> Exercise aim: Your answer must be one number: the count of lines below that include "sidebar".

> Task input:
------
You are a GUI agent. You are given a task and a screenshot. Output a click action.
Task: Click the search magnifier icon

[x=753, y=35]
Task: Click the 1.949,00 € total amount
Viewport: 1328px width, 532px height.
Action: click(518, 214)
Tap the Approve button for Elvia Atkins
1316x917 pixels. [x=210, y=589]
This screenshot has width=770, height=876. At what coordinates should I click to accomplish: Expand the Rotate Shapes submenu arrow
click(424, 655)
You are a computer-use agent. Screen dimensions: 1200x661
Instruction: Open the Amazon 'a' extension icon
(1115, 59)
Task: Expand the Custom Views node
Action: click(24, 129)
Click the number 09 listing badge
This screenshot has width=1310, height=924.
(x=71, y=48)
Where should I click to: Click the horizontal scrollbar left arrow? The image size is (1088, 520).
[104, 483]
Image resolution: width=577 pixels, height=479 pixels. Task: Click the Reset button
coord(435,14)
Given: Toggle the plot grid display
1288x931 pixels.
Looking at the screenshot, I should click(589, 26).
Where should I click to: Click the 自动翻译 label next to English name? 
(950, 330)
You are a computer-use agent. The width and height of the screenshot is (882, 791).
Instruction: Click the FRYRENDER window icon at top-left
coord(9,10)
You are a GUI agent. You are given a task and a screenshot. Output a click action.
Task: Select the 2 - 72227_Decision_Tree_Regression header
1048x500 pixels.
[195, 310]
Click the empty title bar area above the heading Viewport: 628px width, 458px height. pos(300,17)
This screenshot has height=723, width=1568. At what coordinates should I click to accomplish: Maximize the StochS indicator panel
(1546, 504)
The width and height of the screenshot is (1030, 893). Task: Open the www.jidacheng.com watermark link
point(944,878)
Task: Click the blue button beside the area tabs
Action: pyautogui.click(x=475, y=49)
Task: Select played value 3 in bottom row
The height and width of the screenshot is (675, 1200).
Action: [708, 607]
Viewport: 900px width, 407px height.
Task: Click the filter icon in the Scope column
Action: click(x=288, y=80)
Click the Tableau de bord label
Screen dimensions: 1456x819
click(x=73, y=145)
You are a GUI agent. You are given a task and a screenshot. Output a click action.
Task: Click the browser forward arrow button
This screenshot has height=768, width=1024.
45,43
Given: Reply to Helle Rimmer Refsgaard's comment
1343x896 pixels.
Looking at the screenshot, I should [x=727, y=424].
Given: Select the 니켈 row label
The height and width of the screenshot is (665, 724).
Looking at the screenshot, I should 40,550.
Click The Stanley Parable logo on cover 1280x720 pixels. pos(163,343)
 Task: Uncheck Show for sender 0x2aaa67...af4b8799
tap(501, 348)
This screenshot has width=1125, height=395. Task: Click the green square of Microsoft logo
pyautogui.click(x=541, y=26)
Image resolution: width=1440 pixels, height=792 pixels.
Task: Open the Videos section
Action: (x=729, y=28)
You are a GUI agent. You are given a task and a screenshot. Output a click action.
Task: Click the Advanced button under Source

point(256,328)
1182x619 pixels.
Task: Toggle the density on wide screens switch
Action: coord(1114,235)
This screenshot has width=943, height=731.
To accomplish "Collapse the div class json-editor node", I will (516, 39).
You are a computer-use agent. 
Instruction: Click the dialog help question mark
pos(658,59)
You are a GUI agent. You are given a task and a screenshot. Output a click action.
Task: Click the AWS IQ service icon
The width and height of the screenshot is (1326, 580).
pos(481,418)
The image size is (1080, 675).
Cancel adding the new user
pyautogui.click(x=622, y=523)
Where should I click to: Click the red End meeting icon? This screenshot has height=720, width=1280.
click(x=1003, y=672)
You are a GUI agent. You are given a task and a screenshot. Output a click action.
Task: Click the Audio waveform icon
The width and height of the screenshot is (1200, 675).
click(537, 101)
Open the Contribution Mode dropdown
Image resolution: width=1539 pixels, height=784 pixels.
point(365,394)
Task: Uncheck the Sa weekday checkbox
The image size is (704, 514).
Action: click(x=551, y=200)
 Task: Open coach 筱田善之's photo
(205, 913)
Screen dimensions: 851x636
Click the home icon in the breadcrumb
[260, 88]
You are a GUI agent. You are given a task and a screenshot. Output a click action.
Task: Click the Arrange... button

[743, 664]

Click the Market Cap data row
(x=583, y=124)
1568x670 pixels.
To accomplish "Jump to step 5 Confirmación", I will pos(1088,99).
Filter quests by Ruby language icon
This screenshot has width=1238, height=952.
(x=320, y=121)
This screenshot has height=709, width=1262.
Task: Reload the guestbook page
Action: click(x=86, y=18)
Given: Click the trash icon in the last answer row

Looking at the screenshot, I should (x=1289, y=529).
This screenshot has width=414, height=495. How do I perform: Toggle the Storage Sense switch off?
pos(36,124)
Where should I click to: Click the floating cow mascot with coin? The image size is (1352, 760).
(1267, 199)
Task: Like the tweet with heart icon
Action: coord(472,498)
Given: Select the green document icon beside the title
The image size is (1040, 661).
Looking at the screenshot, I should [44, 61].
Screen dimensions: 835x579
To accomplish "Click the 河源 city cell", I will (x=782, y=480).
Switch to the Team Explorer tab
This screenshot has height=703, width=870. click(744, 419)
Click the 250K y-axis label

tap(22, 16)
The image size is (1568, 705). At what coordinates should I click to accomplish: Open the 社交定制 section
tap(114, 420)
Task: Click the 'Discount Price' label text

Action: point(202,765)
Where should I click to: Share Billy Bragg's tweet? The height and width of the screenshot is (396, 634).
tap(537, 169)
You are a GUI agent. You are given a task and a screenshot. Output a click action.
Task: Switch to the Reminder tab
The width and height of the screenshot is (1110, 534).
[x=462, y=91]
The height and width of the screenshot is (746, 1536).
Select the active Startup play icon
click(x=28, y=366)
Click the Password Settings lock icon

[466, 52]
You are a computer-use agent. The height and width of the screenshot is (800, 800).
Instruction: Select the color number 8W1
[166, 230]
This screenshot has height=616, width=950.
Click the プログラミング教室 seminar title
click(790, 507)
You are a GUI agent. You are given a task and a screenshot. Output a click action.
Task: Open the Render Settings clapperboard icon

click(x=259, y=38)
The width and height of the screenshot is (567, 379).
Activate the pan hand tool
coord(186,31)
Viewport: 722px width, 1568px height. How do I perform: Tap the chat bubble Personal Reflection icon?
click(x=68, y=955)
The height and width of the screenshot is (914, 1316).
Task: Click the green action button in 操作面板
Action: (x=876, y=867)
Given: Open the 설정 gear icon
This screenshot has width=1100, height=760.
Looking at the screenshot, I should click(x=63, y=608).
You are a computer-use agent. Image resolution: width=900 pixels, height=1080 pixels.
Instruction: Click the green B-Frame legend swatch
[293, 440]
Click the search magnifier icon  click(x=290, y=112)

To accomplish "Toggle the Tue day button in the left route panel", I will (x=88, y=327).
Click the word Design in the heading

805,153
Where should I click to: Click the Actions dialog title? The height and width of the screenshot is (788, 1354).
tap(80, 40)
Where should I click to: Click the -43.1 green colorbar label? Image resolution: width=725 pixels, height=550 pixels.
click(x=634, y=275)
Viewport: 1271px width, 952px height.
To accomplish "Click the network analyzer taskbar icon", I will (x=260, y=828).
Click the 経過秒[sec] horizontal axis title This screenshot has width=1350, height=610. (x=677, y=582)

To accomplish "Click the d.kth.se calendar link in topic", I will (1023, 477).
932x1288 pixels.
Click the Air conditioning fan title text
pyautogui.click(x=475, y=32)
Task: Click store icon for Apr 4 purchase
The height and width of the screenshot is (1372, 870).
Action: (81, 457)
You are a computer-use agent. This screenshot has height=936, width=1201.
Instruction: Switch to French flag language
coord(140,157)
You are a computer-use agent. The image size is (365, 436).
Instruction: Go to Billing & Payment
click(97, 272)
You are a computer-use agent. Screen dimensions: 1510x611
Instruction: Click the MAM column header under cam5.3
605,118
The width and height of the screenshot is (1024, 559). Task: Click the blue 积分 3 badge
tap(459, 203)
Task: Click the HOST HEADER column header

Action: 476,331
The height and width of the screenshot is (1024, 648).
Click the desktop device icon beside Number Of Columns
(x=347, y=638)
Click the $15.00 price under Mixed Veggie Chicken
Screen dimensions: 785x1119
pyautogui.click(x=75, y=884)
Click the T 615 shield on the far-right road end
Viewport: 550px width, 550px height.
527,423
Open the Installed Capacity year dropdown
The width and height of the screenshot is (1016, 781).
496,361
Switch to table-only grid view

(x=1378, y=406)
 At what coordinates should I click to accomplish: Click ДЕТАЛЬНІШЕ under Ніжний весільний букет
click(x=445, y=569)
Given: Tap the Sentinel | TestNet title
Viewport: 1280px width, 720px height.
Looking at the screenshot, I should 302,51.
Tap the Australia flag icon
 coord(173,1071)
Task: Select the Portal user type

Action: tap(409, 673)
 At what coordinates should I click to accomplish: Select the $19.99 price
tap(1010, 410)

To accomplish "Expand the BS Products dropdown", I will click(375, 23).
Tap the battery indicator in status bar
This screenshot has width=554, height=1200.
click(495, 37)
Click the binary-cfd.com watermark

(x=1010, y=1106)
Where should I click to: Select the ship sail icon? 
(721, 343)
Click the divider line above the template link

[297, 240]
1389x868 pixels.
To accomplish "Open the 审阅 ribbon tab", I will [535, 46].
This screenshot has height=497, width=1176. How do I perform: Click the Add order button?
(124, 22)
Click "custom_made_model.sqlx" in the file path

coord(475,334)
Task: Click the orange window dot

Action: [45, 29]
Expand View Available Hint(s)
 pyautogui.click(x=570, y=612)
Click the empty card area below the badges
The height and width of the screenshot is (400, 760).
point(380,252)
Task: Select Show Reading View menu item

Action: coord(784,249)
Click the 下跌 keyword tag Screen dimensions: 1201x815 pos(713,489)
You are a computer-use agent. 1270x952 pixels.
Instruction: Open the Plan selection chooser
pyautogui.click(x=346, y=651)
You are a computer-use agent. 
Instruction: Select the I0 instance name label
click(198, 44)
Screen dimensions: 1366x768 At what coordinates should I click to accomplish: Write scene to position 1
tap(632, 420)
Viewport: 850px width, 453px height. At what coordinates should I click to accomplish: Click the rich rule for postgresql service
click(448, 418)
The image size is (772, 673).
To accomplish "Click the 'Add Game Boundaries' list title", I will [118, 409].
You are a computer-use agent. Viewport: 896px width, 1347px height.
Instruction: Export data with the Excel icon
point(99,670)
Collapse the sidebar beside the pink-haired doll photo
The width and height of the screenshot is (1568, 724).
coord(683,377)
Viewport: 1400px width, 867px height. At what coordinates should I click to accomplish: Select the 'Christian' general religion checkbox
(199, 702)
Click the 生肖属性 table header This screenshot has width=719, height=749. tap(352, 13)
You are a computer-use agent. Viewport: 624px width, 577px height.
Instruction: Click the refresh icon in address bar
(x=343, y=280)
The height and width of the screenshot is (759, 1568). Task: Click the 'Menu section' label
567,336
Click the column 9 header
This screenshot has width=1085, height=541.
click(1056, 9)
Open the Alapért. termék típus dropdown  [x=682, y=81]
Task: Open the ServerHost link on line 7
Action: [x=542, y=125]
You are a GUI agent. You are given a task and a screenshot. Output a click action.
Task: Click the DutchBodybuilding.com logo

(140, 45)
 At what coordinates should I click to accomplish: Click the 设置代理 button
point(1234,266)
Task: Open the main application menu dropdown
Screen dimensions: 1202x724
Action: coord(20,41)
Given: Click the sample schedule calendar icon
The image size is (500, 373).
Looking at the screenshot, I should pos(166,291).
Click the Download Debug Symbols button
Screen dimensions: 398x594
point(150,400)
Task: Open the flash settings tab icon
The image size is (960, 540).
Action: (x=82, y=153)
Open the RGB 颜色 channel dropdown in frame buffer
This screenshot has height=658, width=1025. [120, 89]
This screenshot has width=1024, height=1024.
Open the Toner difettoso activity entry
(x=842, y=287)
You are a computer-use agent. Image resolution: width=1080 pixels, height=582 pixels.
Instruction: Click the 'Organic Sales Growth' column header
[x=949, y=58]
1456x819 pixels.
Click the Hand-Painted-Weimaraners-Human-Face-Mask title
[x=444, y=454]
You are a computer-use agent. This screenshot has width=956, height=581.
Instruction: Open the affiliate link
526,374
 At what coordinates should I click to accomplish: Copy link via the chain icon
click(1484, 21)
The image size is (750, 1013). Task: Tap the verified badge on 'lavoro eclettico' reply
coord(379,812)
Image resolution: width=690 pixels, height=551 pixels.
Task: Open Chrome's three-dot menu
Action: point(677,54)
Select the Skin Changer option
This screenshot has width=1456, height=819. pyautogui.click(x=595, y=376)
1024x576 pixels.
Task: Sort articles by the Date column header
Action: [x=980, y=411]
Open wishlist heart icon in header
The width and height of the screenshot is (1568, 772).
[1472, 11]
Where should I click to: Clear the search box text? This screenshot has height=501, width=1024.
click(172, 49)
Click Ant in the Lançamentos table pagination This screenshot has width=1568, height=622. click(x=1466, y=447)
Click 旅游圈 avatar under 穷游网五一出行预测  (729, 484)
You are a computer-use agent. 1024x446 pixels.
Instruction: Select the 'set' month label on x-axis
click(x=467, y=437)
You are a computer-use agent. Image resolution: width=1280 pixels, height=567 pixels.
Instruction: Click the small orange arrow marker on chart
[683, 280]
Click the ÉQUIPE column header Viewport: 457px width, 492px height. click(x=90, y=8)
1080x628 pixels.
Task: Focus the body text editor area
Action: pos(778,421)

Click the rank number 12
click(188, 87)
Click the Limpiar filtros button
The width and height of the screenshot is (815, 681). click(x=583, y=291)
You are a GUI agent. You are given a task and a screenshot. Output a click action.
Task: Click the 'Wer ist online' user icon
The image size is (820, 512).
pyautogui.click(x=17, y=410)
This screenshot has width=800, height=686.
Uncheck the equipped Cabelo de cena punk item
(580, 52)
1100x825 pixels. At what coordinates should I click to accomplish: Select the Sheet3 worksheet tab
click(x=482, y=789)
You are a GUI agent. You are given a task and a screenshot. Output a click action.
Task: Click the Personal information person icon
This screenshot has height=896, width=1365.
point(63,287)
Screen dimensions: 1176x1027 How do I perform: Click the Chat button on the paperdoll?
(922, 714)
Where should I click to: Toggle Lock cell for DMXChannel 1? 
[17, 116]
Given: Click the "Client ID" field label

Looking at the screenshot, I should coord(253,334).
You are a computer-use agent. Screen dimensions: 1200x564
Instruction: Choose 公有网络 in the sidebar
------
> Exercise output: 2